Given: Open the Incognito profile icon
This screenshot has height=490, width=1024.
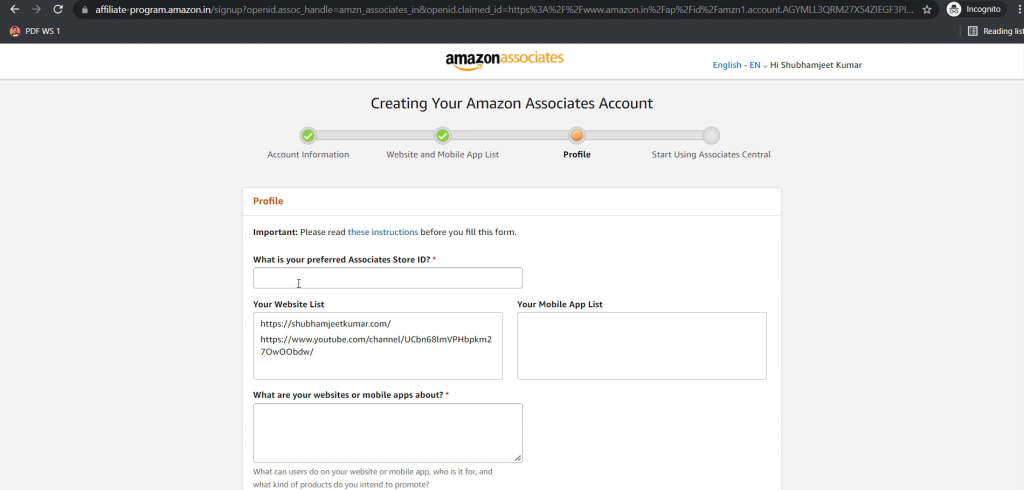Looking at the screenshot, I should pos(953,10).
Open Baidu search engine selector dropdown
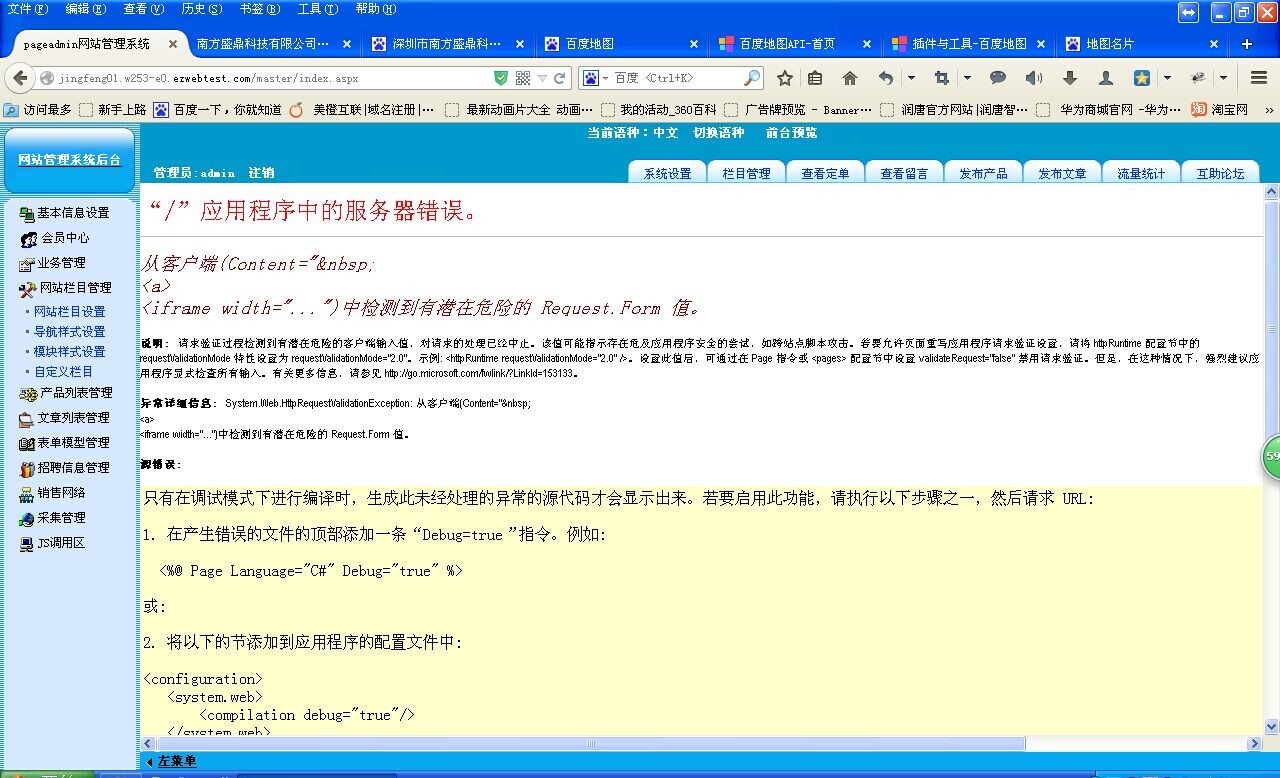The image size is (1280, 778). pyautogui.click(x=596, y=78)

******

Copy the lines above word for word, leaving out the pictures.

THE ANSWER —
Given: Open the Incognito profile icon
This screenshot has height=490, width=1024.
Looking at the screenshot, I should pos(953,10).
Open Baidu search engine selector dropdown
The image size is (1280, 778). pyautogui.click(x=596, y=78)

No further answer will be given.